▶ STATED TASK:
Convert the data, starting at the line containing "Click the building" and ending at the line containing "pyautogui.click(x=375, y=30)", into a numbered list with one entry per line, omitting any blank lines.

[Element and text position data]
▼

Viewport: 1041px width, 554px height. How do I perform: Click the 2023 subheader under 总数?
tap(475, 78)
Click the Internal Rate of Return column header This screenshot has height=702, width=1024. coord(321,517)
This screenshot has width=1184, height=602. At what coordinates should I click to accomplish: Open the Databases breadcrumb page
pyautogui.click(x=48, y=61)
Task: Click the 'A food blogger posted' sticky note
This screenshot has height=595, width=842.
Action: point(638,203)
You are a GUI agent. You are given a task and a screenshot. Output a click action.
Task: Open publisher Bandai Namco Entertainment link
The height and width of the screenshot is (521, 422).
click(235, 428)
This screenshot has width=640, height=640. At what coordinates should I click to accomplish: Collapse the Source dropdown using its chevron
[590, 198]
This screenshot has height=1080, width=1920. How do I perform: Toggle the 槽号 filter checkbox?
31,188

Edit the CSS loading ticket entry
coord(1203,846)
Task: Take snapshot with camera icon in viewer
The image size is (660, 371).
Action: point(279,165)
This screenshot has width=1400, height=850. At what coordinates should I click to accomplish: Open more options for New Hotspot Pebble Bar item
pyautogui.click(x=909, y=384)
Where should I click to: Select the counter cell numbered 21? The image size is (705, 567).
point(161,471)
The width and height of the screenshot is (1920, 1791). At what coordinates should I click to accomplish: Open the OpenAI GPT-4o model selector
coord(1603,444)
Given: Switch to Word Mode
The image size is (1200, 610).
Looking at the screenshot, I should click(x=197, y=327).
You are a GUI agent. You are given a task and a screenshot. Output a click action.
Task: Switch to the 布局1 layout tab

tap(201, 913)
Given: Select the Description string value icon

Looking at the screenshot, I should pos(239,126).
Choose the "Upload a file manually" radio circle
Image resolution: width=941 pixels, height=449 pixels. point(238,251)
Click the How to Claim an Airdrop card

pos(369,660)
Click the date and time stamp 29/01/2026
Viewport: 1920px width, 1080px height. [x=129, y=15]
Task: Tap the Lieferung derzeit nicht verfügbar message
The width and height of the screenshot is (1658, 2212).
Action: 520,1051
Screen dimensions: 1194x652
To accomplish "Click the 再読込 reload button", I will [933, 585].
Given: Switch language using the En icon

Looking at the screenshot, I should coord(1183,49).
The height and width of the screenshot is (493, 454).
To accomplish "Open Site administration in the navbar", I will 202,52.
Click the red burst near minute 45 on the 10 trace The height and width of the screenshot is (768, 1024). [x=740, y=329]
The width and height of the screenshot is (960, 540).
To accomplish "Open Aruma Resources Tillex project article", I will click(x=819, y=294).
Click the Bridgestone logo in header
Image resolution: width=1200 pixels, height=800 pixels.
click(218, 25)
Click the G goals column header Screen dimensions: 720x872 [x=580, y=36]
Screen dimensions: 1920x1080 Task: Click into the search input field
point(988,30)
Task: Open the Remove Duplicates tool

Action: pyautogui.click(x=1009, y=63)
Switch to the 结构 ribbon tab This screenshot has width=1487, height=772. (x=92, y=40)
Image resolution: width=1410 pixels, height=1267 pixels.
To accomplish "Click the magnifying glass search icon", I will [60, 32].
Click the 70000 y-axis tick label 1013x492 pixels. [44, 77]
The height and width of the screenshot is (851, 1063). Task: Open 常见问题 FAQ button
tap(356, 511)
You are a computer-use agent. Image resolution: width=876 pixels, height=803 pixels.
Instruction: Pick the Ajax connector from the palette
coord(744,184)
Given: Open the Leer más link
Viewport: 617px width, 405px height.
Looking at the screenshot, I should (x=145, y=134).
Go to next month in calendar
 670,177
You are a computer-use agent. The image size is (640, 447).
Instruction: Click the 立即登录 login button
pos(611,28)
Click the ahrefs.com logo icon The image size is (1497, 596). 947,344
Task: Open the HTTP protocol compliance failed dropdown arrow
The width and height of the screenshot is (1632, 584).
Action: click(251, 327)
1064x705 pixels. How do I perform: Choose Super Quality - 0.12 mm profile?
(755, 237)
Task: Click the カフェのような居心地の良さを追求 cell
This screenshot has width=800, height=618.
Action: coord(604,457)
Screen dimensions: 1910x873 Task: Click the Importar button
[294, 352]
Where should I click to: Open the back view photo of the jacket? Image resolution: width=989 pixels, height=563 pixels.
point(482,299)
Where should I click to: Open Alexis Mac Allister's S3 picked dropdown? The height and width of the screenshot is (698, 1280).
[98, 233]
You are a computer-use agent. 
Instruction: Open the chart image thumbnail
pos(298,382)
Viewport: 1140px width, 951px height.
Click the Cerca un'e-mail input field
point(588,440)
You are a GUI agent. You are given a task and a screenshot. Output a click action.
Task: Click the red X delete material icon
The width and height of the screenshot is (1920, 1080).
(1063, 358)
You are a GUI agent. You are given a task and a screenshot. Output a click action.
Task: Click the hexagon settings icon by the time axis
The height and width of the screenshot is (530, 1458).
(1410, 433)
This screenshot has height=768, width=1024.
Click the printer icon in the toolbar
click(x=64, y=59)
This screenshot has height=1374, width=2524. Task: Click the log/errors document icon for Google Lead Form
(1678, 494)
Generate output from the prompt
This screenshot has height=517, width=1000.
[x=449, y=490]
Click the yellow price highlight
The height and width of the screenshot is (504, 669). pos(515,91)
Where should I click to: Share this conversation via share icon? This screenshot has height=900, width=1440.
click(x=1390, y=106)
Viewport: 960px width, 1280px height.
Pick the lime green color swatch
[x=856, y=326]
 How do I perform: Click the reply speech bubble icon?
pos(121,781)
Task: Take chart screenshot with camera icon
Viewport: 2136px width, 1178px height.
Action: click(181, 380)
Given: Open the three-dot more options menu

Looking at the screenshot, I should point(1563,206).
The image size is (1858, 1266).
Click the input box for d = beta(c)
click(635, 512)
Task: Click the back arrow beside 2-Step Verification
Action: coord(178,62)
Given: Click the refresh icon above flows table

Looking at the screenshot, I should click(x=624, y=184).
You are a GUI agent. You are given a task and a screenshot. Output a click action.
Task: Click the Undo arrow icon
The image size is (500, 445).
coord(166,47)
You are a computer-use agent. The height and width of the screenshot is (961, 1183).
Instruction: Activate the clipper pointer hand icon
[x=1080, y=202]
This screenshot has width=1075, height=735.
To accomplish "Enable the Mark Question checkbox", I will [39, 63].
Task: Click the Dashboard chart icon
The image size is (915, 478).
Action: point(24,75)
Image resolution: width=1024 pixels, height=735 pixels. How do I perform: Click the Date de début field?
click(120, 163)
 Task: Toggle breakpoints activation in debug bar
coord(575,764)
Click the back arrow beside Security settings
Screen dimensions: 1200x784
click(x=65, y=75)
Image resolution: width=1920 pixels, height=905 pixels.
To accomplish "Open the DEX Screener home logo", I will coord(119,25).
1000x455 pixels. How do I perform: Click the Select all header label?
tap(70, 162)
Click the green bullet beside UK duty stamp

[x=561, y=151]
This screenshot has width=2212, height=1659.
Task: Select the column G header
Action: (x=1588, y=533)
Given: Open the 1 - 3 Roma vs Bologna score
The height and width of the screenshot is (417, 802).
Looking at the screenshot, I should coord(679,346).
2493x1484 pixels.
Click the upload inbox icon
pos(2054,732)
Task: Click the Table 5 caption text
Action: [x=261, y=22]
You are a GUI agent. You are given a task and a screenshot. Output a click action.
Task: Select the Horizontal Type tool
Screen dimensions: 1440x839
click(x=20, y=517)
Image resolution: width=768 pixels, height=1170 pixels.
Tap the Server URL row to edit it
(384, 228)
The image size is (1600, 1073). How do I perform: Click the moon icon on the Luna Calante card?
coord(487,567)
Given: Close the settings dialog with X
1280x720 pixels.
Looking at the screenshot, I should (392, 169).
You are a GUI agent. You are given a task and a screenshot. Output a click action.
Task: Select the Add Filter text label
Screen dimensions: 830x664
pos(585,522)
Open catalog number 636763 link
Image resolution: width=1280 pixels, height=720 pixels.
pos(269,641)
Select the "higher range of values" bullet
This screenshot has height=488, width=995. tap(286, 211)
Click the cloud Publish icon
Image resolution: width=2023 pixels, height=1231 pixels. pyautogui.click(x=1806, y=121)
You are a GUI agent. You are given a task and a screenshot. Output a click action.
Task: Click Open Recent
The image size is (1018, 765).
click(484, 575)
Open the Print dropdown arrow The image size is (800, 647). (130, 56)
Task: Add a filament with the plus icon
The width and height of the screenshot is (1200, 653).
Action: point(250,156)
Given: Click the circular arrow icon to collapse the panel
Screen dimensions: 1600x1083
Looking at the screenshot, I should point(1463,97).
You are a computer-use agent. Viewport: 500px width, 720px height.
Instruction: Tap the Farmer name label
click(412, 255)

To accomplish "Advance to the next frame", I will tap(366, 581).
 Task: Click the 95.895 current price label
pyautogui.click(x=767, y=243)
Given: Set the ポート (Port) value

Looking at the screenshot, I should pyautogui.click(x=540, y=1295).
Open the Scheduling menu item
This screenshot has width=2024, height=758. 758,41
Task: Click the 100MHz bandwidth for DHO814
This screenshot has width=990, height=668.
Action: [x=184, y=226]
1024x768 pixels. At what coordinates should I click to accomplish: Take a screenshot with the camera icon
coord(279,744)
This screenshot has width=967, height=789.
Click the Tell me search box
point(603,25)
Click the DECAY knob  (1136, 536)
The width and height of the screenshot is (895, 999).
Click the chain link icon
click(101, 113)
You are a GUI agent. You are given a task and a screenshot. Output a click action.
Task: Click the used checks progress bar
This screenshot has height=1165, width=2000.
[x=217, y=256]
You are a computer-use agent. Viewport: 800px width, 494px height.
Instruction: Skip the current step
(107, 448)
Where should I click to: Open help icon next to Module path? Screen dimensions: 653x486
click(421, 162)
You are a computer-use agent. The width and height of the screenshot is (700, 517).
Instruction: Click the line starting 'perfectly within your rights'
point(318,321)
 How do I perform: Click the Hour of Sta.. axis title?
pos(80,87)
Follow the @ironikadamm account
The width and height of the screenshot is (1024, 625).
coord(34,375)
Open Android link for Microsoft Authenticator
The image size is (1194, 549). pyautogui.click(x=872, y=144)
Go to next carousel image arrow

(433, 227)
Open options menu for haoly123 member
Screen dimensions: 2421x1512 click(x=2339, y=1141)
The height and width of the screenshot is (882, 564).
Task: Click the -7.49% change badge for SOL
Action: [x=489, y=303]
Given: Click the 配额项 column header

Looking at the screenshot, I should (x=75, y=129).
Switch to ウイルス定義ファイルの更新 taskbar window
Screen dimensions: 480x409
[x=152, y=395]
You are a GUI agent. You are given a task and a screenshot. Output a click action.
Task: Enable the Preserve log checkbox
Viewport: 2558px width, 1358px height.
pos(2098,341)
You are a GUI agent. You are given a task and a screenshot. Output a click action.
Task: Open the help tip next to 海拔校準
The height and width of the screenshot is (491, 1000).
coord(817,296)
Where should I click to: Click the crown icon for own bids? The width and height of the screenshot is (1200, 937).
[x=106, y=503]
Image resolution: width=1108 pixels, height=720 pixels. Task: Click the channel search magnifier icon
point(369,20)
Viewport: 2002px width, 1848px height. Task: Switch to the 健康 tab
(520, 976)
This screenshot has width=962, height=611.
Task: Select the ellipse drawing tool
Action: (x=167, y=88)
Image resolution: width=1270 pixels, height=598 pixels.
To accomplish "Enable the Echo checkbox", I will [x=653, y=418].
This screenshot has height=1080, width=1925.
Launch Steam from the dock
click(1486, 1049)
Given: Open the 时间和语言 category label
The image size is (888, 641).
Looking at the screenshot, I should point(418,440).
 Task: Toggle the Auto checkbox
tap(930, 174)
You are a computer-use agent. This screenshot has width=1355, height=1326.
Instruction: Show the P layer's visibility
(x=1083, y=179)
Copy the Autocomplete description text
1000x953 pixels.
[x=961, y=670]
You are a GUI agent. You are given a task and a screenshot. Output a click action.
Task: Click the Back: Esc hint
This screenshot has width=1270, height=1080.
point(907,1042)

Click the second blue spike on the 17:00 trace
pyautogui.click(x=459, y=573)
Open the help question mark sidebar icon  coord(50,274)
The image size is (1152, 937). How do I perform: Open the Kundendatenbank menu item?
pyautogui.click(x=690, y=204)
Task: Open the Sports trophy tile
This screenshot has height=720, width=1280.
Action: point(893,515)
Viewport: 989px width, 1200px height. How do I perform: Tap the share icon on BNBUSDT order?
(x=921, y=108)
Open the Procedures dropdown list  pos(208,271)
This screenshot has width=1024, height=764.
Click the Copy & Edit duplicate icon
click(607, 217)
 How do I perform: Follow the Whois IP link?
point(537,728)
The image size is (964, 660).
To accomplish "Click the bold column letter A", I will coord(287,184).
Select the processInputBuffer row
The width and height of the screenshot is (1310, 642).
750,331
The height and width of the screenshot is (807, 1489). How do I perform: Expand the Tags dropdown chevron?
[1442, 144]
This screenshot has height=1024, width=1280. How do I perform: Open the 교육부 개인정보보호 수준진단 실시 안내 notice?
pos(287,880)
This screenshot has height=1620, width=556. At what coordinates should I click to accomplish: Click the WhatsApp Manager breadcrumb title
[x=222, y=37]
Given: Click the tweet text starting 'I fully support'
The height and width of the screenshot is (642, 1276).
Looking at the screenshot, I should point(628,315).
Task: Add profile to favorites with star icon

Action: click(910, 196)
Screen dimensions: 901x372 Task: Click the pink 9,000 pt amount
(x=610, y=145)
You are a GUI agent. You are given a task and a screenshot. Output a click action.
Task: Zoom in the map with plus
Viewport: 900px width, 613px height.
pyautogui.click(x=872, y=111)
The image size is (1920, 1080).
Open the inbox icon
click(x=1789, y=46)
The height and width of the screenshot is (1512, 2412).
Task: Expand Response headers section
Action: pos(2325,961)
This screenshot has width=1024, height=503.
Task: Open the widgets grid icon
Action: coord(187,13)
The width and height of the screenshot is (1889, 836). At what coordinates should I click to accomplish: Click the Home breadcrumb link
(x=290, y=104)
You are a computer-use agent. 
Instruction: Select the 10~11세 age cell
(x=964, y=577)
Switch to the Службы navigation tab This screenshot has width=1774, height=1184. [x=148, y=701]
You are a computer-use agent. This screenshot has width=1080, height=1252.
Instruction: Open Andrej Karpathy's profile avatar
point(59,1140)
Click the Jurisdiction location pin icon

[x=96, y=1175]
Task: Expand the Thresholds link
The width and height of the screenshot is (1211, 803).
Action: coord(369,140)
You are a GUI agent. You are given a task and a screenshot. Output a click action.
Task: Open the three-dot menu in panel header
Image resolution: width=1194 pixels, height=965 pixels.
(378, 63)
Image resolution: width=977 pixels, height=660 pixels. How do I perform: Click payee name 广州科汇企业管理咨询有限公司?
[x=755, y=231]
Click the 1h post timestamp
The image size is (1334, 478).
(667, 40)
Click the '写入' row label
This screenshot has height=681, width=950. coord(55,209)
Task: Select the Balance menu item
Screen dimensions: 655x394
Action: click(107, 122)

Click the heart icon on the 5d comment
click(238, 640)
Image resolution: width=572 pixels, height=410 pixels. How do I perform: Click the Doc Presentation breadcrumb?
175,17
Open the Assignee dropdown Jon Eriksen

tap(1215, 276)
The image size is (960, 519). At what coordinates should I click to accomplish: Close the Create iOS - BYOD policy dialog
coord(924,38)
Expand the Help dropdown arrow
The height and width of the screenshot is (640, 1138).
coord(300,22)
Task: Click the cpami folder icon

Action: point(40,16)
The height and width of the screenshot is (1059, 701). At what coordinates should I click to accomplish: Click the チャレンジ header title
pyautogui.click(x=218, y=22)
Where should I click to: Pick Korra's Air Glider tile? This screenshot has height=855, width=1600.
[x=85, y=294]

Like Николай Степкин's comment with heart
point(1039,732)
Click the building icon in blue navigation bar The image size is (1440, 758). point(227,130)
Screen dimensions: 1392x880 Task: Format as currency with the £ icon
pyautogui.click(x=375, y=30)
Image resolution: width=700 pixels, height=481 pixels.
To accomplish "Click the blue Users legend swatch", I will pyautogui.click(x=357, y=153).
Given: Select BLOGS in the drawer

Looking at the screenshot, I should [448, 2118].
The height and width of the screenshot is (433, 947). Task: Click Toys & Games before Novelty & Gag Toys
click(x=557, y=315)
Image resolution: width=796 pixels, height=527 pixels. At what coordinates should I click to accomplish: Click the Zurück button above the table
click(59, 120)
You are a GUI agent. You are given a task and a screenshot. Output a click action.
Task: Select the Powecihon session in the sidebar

▲

▶ EXPECTED ANSWER:
1. Click the building icon in blue navigation bar The image size is (1440, 758). point(227,130)
2. Screen dimensions: 1392x880 Task: Format as currency with the £ icon
3. pyautogui.click(x=375, y=30)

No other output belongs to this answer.